II. Die Anschlußrevision des Kl. ist unzulässig.

Im Streitfall wurde dem Kl. mit Schreiben vom 29. November 1982, abgesandt am 1. Dezember 1982, gilt als zugestellt am 4. Dezember 1982, die Revisionsbegründungsschrift vom 24. November 1982 übersandt und ihm eine Äußerungsfrist bis zum 25. Januar 1983 aufgegeben. Mit Schriftsatz vom 20. Dezember 1982, eingegangen am 5. Januar 1983 und damit verspätet, legte der Kl. unselbständige Anschlußrevision ein und begründete diese.

Dem Kl. kann Wiedereinsetzung in den vorigen Stand wegen der Fristversäumnis für die Anschlußrevision nicht gewährt werden. Die ihm zugesandte Revisionsbegründungsschrift mit Frist zur Stellungnahme hatte erkennbar nur Bedeutung für die Stellungnahme zur Revision des FA.
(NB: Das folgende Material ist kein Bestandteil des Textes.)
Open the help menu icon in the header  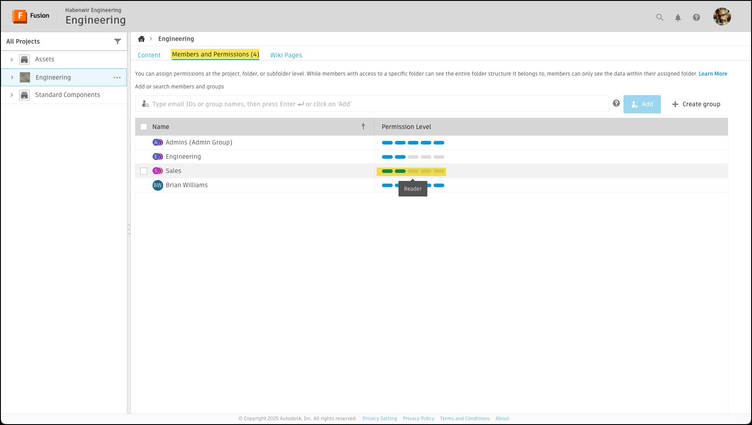696,17
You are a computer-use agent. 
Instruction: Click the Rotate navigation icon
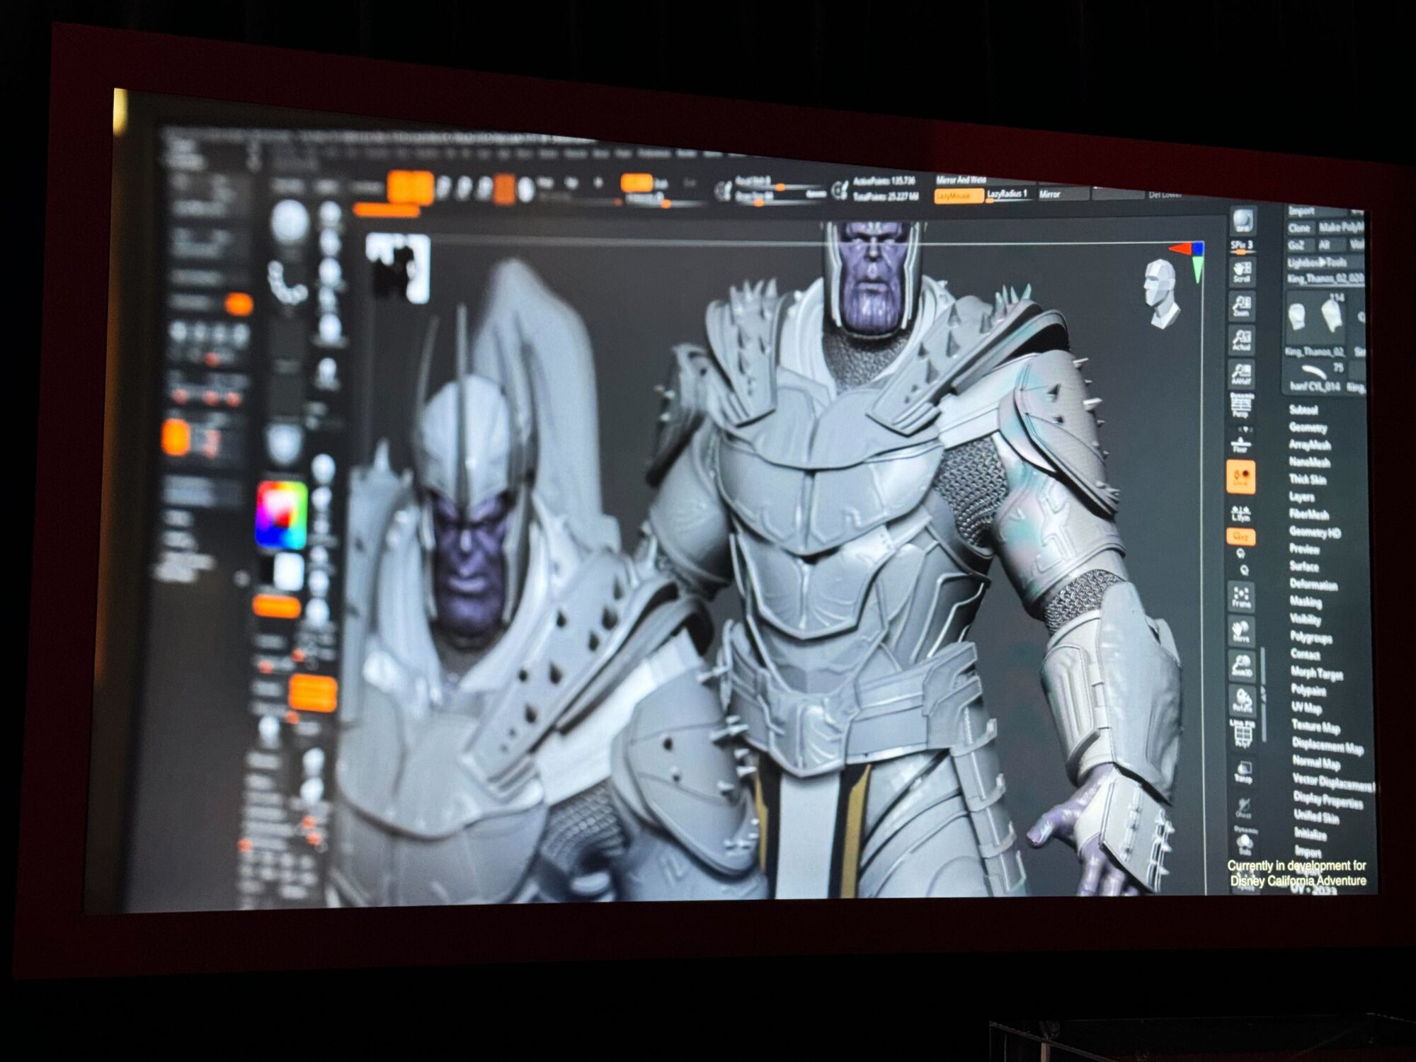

Mit Urteil vom 8. April 1981 II R 4/78 (BFHE 133, 155, BStBl II 1981, 534) hat der BFH unter Aufgabe bisheriger Rechtsprechung entschieden, daß die unselbständige Anschlußrevision innerhalb eines Monats nach der Zustellung der Revisionsschrift einzulegen und zu begründen ist. Im Entscheidungsfall wurde Wiedereinsetzung in den vorigen Stand gewährt, weil die damalige Klägerin sich auf die Beständigkeit der bisherigen Rechtsprechung verlassen hatte. Dies trifft für den Streitfall nicht mehr zu. Der Kl. mußte 1983 von der geänderten Rechtsprechung Kenntnis haben, da sie, außer der Veröffentlichung im BStBl, schon frühzeitig in der Literatur erörtert worden war (vgl. Betriebs-Berater 1981, 1083).